The safety profile appears favorable, with headache and fatigue reported as the most common side effects. These were predominantly mild to moderate and temporary, with limited discontinuations – particularly important for a chronic medication.
These adult results complement previously announced positive one-year pediatric data, suggesting CRENESSITY may provide consistent benefits across age groups. The presentation of additional analyses at ENDO 2025, including weight-related outcomes, further expands understanding of this medication's clinical profile in this rare genetic disorder.
- One-year data from CAHtalyst™ Adult study demonstrated lasting reductions in glucocorticoid dose and improvement in clinical outcomes in adults with classic congenital adrenal hyperplasia
- Results build upon previously reported one-year data from CAHtalyst™ Pediatric study
"Results from the pivotal CAHtalyst clinical trial program continue to reinforce the critical role of CRENESSITY in the management of classic congenital adrenal hyperplasia," said Sanjay Keswani, M.D., Chief Medical Officer, Neurocrine Biosciences. "These one-year data show the lasting ability of CRENESSITY to effectively manage the ACTH and adrenal steroid imbalances in adults while allowing for lower, more physiologic steroid dosing and improved clinical outcomes."

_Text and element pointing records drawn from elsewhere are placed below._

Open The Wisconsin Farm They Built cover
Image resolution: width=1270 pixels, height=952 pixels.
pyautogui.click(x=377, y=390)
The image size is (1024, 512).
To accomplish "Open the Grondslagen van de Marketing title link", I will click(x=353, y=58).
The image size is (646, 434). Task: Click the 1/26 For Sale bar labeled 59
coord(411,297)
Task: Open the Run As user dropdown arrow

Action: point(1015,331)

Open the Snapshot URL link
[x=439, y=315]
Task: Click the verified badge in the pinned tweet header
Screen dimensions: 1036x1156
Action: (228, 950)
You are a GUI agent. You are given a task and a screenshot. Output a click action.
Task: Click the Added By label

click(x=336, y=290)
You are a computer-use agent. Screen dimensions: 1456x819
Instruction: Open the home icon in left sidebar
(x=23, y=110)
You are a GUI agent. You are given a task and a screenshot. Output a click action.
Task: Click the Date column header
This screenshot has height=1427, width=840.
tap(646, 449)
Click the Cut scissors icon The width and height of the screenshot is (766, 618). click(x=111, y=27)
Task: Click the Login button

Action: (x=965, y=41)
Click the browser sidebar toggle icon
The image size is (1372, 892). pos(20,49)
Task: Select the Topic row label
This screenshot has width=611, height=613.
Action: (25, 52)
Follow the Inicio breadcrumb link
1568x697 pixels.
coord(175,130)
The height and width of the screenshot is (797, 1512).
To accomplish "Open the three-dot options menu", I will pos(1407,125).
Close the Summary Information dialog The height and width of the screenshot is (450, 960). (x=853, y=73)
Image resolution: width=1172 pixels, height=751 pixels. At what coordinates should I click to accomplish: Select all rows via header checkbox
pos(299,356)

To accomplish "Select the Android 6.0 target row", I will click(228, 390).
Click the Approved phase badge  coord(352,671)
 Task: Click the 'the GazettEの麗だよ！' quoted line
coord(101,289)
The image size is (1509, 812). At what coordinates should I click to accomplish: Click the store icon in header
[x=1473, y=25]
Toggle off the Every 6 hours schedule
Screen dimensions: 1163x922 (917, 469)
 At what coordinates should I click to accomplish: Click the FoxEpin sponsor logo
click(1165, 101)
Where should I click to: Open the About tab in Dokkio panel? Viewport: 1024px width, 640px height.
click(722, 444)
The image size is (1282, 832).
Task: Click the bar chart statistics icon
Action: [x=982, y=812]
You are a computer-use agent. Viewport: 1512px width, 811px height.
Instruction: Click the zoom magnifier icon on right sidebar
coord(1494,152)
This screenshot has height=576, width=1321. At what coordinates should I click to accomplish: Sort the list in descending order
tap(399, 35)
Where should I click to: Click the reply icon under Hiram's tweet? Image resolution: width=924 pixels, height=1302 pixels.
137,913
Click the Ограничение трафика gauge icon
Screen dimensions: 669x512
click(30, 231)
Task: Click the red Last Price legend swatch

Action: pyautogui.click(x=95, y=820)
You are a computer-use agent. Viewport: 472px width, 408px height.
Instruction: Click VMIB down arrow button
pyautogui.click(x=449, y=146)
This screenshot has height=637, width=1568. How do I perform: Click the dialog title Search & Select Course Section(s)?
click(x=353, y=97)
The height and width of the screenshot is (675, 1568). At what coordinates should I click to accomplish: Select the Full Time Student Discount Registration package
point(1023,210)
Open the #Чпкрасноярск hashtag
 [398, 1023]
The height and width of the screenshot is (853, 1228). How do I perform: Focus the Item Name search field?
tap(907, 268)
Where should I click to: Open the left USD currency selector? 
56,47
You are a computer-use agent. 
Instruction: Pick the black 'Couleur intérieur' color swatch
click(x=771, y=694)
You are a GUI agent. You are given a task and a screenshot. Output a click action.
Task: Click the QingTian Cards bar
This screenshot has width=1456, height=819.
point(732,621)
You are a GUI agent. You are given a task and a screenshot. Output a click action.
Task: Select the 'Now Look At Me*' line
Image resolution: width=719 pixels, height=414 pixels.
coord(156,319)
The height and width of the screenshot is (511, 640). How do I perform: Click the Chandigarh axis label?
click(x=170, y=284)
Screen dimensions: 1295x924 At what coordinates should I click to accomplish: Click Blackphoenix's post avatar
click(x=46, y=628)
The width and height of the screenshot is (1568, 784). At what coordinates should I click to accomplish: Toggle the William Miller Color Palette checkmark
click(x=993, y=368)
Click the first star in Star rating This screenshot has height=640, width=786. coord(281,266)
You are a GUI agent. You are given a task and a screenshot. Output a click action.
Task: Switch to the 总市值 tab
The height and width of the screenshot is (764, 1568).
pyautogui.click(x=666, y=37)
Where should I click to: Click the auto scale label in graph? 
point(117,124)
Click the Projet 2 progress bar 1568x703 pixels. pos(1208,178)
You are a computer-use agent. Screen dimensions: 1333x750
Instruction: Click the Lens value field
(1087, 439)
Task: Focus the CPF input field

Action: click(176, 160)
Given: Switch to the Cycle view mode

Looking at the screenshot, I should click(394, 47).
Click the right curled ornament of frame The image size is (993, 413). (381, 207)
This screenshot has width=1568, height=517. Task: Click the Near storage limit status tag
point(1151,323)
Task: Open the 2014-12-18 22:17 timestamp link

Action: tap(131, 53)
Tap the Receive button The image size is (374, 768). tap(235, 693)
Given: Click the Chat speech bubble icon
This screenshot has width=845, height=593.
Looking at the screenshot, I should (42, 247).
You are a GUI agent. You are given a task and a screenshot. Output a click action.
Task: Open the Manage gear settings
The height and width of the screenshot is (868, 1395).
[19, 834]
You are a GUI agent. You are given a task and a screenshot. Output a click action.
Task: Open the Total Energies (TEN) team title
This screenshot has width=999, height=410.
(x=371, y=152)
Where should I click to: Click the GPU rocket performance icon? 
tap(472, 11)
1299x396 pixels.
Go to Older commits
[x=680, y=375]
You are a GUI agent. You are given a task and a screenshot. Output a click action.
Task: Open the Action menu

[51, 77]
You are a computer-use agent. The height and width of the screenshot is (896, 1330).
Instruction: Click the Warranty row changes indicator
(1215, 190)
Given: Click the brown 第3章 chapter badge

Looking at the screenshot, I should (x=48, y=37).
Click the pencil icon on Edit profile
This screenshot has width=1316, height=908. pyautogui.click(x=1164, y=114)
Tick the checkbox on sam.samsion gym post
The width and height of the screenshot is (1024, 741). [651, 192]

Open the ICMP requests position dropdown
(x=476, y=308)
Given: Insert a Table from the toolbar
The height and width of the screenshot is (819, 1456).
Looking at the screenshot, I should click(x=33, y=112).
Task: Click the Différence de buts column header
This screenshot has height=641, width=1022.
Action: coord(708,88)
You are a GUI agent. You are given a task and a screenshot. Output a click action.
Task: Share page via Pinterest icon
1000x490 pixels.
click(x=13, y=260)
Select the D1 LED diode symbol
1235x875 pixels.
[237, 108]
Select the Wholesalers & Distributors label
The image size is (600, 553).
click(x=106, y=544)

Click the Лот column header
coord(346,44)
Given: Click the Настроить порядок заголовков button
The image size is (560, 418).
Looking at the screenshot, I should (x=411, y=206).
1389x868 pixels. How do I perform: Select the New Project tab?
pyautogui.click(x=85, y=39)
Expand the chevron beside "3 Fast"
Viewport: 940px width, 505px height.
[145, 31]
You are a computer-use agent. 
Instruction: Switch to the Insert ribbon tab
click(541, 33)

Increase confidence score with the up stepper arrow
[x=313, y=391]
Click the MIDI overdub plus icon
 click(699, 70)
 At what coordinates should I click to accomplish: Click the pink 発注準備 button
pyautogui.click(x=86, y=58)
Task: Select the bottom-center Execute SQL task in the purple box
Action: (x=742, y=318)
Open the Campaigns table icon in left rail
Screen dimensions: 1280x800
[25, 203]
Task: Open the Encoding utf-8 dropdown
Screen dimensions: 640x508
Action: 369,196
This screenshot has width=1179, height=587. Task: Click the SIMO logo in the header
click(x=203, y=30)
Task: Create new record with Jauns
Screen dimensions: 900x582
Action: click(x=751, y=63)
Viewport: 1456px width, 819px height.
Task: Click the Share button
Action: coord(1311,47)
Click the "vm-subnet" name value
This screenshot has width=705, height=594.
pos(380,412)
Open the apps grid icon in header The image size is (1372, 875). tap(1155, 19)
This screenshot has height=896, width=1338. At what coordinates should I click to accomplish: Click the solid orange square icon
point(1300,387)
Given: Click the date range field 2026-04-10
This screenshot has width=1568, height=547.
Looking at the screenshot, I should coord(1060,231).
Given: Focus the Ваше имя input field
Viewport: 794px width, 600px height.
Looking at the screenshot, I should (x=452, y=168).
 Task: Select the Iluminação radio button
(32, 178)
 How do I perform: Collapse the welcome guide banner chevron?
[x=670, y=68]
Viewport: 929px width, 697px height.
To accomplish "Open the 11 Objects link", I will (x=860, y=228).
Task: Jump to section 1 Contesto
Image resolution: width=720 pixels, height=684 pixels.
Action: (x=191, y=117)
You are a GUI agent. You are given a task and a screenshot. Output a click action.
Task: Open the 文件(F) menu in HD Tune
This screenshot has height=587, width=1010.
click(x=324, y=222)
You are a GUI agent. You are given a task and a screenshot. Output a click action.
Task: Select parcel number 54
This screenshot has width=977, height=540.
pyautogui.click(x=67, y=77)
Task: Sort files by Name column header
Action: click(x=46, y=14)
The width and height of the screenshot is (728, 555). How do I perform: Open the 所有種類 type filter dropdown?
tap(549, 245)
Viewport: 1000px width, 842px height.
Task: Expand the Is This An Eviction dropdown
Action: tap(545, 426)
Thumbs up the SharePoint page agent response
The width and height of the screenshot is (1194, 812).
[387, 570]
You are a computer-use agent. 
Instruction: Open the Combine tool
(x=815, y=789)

The Phase 3 CAHtalyst Adult study was part of the largest-ever interventional clinical trial program in classic congenital adrenal hyperplasia (CAH) and included 182 adult patients, 18 to 58 years of age. The study consisted of a 24-week, double-blind, placebo-controlled (DBPC) period, during which patients with classic CAH on supraphysiologic glucocorticoid (GC) doses were randomized 2:1 to receive CRENESSITY or placebo, and a 24-week, open-label (OL) period, during which all patients received CRENESSITY. During both the DBPC and OL periods, GC doses were kept stable for the first four weeks and then decreased as tolerated toward more physiologic levels while maintaining or improving androstenedione (A4) relative to Day 1 baseline.
These analyses examined the effect of up to one year of CRENESSITY in adults on changes in serum A4 levels and GC doses, changes in adrenocorticotropic hormone (ACTH) and 17-hydroxyprogesterone (17-OHP) levels and clinical outcomes.
- Lasting and substantial reductions in high GC doses were observed in adult patients with up to one year of treatment with CRENESSITY, while A4 was maintained or improved even in the context of lower, more physiologic GC dosing.
- The proportion of participants who received continuous CRENESSITY and achieved a GC dose within the physiologic range (defined in the study as ≤11 mg/m2/d hydrocortisone equivalents) while maintaining or improving pre-GC A4 levels remained generally stable from six to 12 months.
- ACTH and 17-OHP levels were maintained or reduced to below Day 1 baseline levels in adults taking CRENESSITY for up to one year, despite substantial reductions in GC doses.
- Improvements were observed in insulin resistance and in hirsutism (females) in adults taking CRENESSITY for up to one year.
- New data on weight-related outcomes will also be shared at ENDO 2025 and in a subsequent press release.
Measure | Baseline | Month 12 change from baseline (continuous CRENESSITY group) | Month 12 change from baseline (placebo to CRENESSITY group) |
Mean GC dose* | 32.4 mg/day CRENESSITY; 32.1 mg/day placebo | -25 % | -30 % |
Mean homeostatic model assessment of insulin resistance | 3.2 CRENESSITY; 3.1 placebo | -0.5 | -0.9 |
Mean hirsutism VAS scores (out of 100) in female participants | 40.6 mm CRENESSITY; 37.4 mm placebo | -11.5 | -12.9 |
VAS: visual analog scale. *In hydrocortisone equivalents, with A4 maintained or reduced below Day 1 baseline; conversion factors: prednisone/prednisolone/methylprednisolone, 4; dexamethasone, 60. | |||
CRENESSITY has a demonstrated safety profile. Headache and fatigue were the most common side effects in both study periods in adults taking CRENESSITY. Both occurred more frequently during the DBPC period (when GCs were reduced every two weeks) than during the open-label period (when GCs were reduced once a month). Most side effects were temporary and mild to moderate in severity and generally did not lead to discontinuation of the study drug.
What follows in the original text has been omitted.